But really, the star of all this was, of course, the Doctor. As I said, it was an episode that probed what the reboot had done to the character but celebrated it as well. It was a bold move not to have the main character in evidence for almost twenty minutes but for me it paid off; I was practically hopping with excitement by the time that ever-so-classy reveal of Matt Smith under the hood came around. And this, really, was why I loved this episode: it spoke to every adrenalin-junkie, explosions-and-one-liner-loving, lip-biting nerve of my inner seven-year-old. I bounced with excitement from start from finish; I didn't even mind the return of those goddamn Spitfires in Space. The whole thing was a feast of Woah Cybermen, Woah Explosions, Woah Cool Swords, etc etc. Steven Moffat is great at adrenalin. There's no other writer on television that manages to sustain quite that sense of snarky glee that I get from watching his stuff, and that's not just Doctor Who, that's Sherlock and Jekyll and countless others as well. And by the looks of it, it's not just me, I'm pretty sure that's the most fun Matt Smith's ever had, he seemed like he loved every minute of it.

Matt Smith who was, for the fourth week in a row, stellar. By the way. Not that I don't always think he's good, it's just that he hasn't been given much to do of late and I felt like the magic was lacking a little somewhere around the middle there. But what with Idris/Tardis and the Two Doctors and now this, he's fully cemented himself as My Doctor. I am seriously apprehensive about Doctor Twelve. I think Smith is at his best when he exploits that young-old appearance he's been gifted with, and this was a prime example - all that high energy glee when his plan went right, all that blushing prudery (somehow childish and old mannish at the same time) over the specifics of the conception. I also thought this was a tremendously endearing performance; I defy anyone watching not to feel at least a little affection for that space lunatic. Special mention to the Doctor imitating the Spitfires overhead, I was seconds away from doing the same myself. And the carousel of facial expressions as he realised that the first time Amy and Rory had been on the TARDIS together was their, ahem, wedding night. I am trying to be delicate.

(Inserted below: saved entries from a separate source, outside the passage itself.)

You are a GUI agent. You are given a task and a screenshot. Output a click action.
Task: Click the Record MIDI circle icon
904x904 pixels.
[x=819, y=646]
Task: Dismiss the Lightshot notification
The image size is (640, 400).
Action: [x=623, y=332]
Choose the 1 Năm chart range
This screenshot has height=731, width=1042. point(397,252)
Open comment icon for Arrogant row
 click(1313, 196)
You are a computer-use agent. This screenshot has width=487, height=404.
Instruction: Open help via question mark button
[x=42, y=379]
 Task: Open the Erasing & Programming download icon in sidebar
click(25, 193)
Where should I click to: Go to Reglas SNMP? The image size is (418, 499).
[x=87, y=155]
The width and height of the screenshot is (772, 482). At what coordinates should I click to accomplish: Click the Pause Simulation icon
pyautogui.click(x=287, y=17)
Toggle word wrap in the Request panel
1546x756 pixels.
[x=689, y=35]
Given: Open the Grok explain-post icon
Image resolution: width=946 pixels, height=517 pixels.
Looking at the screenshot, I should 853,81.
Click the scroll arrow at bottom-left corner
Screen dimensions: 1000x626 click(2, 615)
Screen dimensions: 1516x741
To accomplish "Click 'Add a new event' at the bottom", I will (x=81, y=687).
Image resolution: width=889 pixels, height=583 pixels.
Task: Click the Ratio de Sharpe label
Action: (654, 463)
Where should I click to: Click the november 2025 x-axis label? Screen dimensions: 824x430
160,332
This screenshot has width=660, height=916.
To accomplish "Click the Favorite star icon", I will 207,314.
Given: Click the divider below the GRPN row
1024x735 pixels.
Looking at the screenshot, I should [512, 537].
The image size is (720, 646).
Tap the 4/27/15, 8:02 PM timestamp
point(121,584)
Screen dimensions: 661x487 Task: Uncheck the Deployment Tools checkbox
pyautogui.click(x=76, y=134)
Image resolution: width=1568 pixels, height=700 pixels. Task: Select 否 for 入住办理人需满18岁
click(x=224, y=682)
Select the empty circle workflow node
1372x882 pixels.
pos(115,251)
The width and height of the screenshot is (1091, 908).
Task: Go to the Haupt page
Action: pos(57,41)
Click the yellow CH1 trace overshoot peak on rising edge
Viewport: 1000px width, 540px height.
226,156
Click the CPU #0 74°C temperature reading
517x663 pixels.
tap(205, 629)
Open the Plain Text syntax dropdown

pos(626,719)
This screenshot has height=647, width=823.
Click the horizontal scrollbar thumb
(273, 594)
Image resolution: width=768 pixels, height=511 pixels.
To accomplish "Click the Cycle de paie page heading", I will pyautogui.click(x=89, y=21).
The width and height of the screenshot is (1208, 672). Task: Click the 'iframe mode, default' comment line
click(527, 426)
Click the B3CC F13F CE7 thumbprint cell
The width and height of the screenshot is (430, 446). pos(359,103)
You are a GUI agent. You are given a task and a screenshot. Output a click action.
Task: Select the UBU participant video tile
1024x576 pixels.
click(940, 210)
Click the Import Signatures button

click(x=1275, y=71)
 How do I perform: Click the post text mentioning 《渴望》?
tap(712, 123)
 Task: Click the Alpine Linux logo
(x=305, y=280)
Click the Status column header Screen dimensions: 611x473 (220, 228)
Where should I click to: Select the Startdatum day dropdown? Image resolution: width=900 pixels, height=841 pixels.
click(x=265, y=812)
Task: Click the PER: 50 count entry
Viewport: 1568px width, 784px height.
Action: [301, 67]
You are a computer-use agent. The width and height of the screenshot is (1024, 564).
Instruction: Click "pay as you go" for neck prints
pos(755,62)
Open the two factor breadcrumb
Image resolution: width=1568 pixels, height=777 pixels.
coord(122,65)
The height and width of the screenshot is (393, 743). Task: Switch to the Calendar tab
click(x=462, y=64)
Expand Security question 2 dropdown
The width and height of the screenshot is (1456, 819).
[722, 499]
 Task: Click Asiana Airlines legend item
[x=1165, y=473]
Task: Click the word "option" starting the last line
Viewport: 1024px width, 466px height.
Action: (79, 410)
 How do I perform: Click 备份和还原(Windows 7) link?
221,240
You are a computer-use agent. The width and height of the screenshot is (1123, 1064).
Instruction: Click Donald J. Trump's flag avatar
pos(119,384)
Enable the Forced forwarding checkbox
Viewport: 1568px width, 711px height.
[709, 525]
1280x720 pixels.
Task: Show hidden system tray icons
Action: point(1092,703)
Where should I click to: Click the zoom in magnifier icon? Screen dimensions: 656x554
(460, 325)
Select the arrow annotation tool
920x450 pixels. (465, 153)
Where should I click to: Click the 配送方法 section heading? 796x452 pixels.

And (because I've managed to avoid talking about The Reveal in detail so far) how great was that bit between the Doctor and River as he realised he was shortly to be hopping on the good foot and doing the bad thing with the daughter of his two best friends? It's a funny thing, that twist. I came up with my Mega Theory precisely because it would be preposterous for it to happen and now it has, it kind of is, but I've accepted it remarkably easily. So River Song is Melody Pond is the Regenerating Girl is Amy's Daughter. Yeah, I can get on board with that. Do we get to see her regenerate again? Will she join the TARDIS gang full time now? Will we have some Hilarious Shenanigans where Amy pauses mid-adventure to try and wipe her face? For the last, undoubtedly. For the others, we shall see. I hardly dare try and match my current Theory Predicting Success but the dots we're clearly supposed to join are that River kills Flesh Doctor and is sent to prison for it. I'm not sure though. With recent developments, perhaps she ends up killing Rory? 'Greatest man she ever knew'? It would be a neat way to end the They Keep Killing Rory arc and would continue Amy's trick of conflating descriptions of her two favourite men. Guess we'll find out. As to whether we'll find out this year, the jury's still out on that one; Death of the Doctor could be Moffat's way of linking this series to the next, just like the Silence linked us to the last. Anyway, so long as none of this affects River Being Awesome, I'm cool with it. (Also, remember when River said "he's not my Doctor yet"? I have a sneaking suspicion that now the Doctor's going to start being 'her Doctor'.) Plus, this sort of confirms something else I suggested a while back: River is completely justified in being a badass who tells everyone else what to do - she's a part timelord who's been specifically trained to be a badass. I can't even drive. I feel better about myself now.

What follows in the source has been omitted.